Qld Premier admits palliative care “just not possible”

With looming assisted suicide legislation in the Queensland government, Premier Annastacia Palaszczuk said “it is absolutely not physically possible to put in palliative care into every community in Queensland.”

An investigation by Queensland’s Courier Mail, “revealed Queenslanders are dying in emergency rooms as underfunded palliative care services deny people dignity at the end of their life.”

So while Palaszczuk and co push euthanasia laws on the state, Queenslanders suffer without ethical and proper end of life care.

Yet they insist euthanasia will just be “an alternative.”

An alternative to what? Dying miserably and painful in underfunded emergency departments?

The Premier’s admission came after Indigenous elders pleaded with the Queensland Government to allow more funding for Indigenous people to die on country, rather than needing to travel thousands of kilometres for care options.

Having to travel such distances for care, leaving behind family and friends, is a huge factor in the decision of how to die.

Katter’s Australian Party leader Robbie Katter said rather than leave their homes to travel to care in places like Townsville or Cairn, people were choosing to kill themselves in their hometowns.

If suicide is legalised in Queensland, how many might choose a short trip and quick end over receiving proper care?

How much time with their families will they lose because the Queensland government chose to make it more convenient to kill themselves than it is to receive treatment and pain relief?

As Robbie Katter said, the government has made no real effort to improve palliative care, a move that he says has left Queensland’s Indigenous communities “voiceless” in the debate of assisted suicide legislation.

As we have known all along, assisted suicide is not a “compassionate alternative,” it is a gutless, (cheaper) and easy way out for heartless politicians.
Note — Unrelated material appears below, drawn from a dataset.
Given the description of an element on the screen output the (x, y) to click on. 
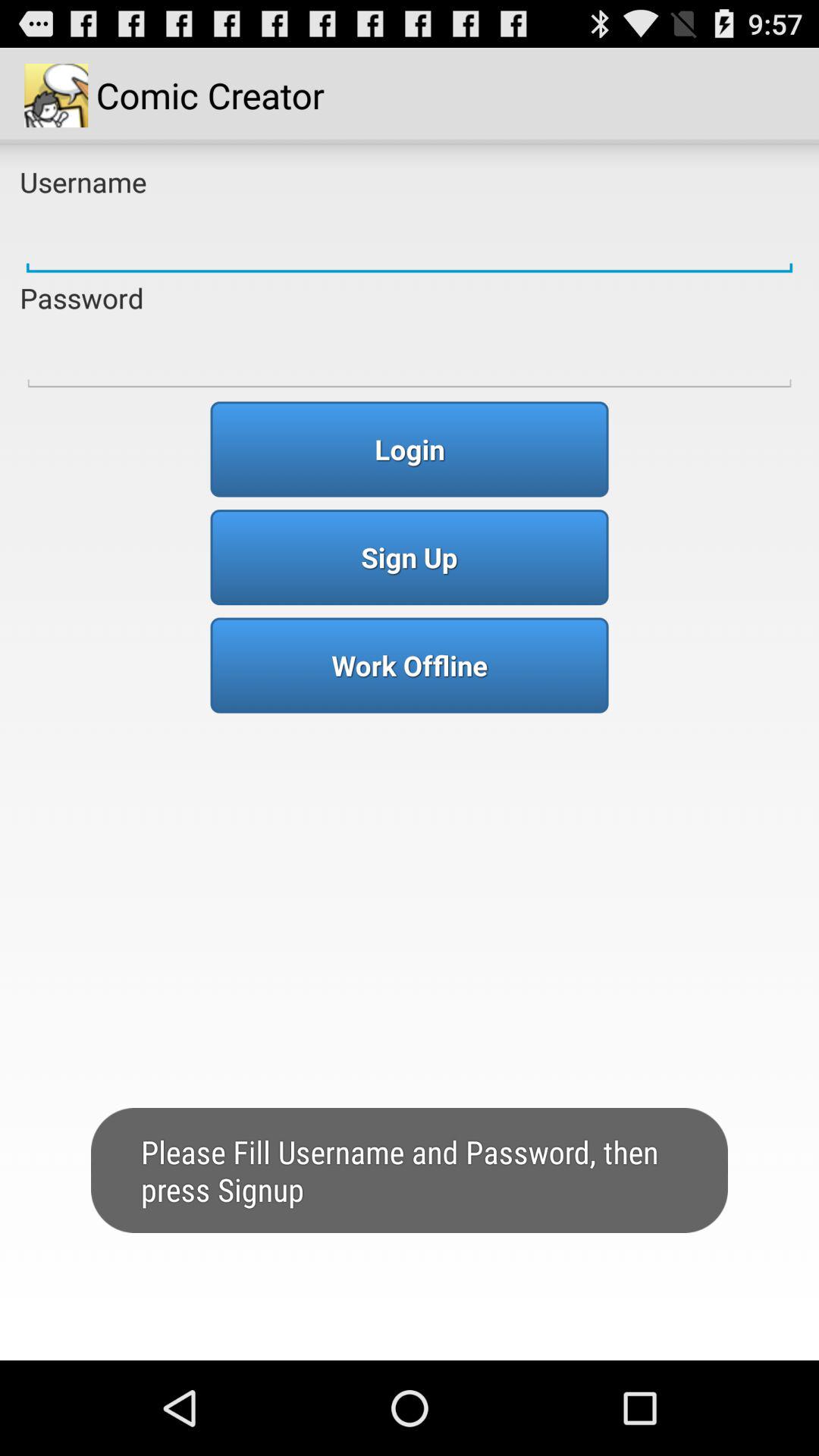
enter password (409, 355)
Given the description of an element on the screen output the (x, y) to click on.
Australians pay their taxes with the understanding that in this country, the government will provide cradle to grave health care for every Australian, no matter their income or postcode. How is it that the Queensland government is so brazenly neglecting this fundamental duty it owes to Queenslanders?

Yet they will be able to find the billions of dollars needed to host the Olympic Games in Brisbane in 2032. How can they at the same time lament that they can’t possibly offer palliative care to everyone in the state, seemingly unable to find the $247 million a year that the sector is crying out for?

This is a disgrace and Queenslanders deserve so much better.